* Reading text:
BEGIN

Meter Recommendations

Yes he did - I found it at http://www.mendosa.com/blog/?p=880 many thansk for this. See also http://online.liebertpub.com/doi/pdfplus/10.1089/dia.2011.0170. In both of these the accucheks and freestyle meters did very well. Best wishes

Based on everyone's recommendations, I got the Accucheck Aviva. It gave me a reading of 93 and my Bayer Contour gave me a reading of 78 with the same drop of blood. I don't know which one is right, but I'm going to go with the Accucheck. I will compare it to my labs next time I get them done,

I do not like that I have to code this meter. I also don't like that it's bigger and the carrying case doesn't fit my needs. I reuse my syringes throughout the day and suck insulin out of an insulin cartridge (the kind meant for a pen but I don't use the pen). The syringes and insulin cartridge fit perfectly in the zipper compartment of my Contour case, but not the Accucheck case. And the darn Accucheck meter is so big it doesn't fit in the countour case. I might have to try to make my own.

I used a Contour initially but soon changed to Wavesense meters because the strips are more reasonably priced and they have a good reputation for accuracy. I noticed that the Wavesense also read higher than the Contour. As a T2 not on insulin I figured this was a good thing in that it would prompt me to keep stricter control of my diet.

I download my readings to my computer and print out reports before each Dr. visit. For what it's worth the average of my readings, converted to an A1C always match my actual A1C down to the tenth. Interestingly the 30 day average is the best predictor as opposed to the 90 day, which is what the A1C is supposed to measure.

I checked with David Mendosa and the articles he pointed me to all show the Freestyle Lite [ which I use] to be one of the most accurate meters.
Hana

I Agree with GlacierLily's comment above re the bulky case! The accuchek case is much larger and less useful than the freestyle Lite I had (let alone the loss of the light on the Freestyle which was helpful for night testing). However I have changed to Accuchek for now despite this for the reasons given above. Like you I also take a days worth of insulin into a syringe from a 3ml cartridge and carry the syringe around (for the day leaving the cartridge at home in the fridge). I have got a syringe carrying case (looks like an insulin pen that you can clip the prefilled syringe in) and now I slide that through the elastic strap on the back of the Accuchek Aviva case to carry them together but, as you say, more bulky and not as convenient as when i had the Freestyle.

END

* Exercise tasks:
- 1) Echo the stretch of the meter recommendations text from "I used a Contour" through "of my diet.".
- 2) Decide whether each statement agrees with the meter recommendations text, answering yes or no and quoting the words that settle it: (a) With the same drop of blood, the Accucheck Aviva gave 93 and the Bayer Contour gave 78. (b) The Wavesense meter read lower than the Contour. (c) The 90 day average of readings is the best predictor of actual A1C.
None of the records are needed for this work.

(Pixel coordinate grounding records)
BEGIN

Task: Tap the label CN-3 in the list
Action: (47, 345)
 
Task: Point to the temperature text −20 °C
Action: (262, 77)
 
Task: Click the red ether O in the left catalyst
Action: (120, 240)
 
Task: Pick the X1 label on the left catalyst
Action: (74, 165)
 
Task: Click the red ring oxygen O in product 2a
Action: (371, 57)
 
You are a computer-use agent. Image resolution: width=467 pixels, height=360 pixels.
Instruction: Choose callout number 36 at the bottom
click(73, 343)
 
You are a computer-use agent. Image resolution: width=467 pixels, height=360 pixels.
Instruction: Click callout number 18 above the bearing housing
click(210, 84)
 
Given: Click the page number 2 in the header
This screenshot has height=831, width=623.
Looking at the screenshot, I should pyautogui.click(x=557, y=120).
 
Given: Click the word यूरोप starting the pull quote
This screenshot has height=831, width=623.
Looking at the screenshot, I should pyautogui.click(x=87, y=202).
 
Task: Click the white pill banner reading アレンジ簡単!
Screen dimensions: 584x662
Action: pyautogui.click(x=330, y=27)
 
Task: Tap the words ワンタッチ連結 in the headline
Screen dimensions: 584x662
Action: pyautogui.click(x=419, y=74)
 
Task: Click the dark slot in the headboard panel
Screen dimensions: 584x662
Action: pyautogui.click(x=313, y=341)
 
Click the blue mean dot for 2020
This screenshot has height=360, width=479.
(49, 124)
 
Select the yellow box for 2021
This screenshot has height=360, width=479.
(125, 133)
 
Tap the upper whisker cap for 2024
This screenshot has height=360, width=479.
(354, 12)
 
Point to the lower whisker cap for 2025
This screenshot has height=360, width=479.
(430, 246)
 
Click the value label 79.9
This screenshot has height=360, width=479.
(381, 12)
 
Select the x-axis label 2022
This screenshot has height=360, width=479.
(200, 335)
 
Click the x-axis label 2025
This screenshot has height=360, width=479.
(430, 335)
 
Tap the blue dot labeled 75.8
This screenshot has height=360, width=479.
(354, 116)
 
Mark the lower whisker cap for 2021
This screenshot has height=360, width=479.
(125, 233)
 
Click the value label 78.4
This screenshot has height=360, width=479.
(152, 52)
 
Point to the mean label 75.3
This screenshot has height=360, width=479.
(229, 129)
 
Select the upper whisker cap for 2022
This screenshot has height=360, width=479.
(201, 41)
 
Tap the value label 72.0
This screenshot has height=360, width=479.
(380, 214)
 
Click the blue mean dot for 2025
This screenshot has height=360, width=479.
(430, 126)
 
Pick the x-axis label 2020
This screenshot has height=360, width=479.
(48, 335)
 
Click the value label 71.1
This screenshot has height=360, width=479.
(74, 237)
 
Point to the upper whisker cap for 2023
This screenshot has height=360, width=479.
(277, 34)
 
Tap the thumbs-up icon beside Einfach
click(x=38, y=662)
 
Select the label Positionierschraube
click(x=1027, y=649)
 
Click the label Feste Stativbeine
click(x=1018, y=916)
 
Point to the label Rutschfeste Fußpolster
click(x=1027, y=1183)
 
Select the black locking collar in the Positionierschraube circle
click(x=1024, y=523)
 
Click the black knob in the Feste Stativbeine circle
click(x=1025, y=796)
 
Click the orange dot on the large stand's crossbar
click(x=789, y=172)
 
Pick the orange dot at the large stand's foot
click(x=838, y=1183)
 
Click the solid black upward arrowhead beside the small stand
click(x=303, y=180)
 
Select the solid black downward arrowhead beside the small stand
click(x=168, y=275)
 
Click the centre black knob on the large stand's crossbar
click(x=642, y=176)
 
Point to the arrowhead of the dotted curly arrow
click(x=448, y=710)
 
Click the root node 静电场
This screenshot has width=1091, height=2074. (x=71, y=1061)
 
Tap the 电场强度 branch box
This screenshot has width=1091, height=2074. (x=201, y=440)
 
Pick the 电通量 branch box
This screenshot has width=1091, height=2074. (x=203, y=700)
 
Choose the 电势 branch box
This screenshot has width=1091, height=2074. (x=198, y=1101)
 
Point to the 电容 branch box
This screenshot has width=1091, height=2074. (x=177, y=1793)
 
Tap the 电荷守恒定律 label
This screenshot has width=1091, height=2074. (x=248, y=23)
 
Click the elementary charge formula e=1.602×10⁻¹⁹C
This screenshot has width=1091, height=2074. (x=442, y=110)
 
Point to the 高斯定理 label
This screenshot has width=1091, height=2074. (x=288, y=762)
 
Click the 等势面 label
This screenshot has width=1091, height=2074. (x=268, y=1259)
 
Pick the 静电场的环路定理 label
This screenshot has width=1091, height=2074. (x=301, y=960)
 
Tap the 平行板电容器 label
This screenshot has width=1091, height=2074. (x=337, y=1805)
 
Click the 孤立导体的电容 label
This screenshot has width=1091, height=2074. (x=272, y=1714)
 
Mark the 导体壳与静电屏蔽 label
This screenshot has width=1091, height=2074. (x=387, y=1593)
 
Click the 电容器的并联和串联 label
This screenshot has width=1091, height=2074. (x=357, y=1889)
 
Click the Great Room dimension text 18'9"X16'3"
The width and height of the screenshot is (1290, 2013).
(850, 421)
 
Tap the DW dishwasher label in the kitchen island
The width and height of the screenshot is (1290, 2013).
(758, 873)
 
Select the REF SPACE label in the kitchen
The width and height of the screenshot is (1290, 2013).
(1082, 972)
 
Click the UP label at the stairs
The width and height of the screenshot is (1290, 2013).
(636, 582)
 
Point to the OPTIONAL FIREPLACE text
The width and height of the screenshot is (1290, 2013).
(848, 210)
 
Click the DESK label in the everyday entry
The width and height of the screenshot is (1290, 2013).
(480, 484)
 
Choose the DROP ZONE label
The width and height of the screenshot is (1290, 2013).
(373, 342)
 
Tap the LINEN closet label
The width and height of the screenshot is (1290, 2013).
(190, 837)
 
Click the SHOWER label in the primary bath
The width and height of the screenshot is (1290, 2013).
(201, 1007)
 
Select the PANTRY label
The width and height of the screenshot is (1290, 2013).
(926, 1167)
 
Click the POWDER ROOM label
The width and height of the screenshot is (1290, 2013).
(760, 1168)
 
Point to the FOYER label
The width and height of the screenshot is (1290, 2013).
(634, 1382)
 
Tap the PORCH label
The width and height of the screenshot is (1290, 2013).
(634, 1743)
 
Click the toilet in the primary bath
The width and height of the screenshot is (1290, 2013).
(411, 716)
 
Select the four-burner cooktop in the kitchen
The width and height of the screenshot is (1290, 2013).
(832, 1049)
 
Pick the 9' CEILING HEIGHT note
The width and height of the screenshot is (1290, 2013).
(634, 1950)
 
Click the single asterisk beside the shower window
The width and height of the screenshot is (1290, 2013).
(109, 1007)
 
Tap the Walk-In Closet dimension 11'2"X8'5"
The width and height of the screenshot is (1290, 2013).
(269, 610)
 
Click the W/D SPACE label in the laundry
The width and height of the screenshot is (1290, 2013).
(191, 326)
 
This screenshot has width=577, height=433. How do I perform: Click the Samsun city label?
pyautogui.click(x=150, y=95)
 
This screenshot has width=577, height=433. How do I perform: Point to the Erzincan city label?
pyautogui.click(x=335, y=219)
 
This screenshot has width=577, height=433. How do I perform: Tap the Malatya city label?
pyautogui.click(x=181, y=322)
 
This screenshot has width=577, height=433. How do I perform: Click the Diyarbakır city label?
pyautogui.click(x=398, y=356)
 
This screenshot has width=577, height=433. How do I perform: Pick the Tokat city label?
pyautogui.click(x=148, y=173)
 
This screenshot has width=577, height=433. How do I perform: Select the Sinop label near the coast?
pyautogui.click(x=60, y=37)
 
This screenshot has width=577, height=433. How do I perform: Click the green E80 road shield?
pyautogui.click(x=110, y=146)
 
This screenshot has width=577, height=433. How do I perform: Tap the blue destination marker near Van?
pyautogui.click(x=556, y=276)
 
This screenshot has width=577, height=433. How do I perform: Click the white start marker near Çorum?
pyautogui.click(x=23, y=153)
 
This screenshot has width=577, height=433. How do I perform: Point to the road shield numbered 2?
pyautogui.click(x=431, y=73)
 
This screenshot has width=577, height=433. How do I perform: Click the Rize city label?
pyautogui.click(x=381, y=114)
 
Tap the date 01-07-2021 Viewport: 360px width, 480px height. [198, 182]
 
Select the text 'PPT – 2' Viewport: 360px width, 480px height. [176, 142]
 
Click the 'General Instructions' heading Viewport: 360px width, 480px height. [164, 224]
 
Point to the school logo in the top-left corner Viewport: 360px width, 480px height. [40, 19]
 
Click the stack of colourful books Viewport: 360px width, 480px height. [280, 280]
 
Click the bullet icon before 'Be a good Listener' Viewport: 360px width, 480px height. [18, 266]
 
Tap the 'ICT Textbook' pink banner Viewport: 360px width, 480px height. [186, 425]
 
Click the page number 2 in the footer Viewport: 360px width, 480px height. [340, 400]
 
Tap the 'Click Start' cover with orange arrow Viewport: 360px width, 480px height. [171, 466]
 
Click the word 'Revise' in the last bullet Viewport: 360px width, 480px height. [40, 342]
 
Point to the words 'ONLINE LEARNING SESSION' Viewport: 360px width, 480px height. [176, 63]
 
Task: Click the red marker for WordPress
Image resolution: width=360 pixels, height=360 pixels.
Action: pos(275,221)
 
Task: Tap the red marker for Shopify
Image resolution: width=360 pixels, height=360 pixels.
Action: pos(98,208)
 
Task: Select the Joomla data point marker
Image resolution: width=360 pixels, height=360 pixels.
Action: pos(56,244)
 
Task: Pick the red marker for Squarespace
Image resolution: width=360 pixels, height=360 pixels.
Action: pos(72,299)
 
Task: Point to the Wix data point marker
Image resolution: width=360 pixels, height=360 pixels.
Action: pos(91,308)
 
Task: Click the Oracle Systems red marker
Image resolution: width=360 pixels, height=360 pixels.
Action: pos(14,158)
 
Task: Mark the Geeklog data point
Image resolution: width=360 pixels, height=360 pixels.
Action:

END

* Results of the exercise:
- 1)
I used a Contour initially but soon changed to Wavesense meters because the strips are more reasonably priced and they have a good reputation for accuracy. I noticed that the Wavesense also read higher than the Contour. As a T2 not on insulin I figured this was a good thing in that it would prompt me to keep stricter control of my diet.

- 2)
(a) Yes: "It gave me a reading of 93 and my Bayer Contour gave me a reading of 78 with the same drop of blood."
(b) No: "I noticed that the Wavesense also read higher than the Contour."
(c) No: "Interestingly the 30 day average is the best predictor as opposed to the 90 day"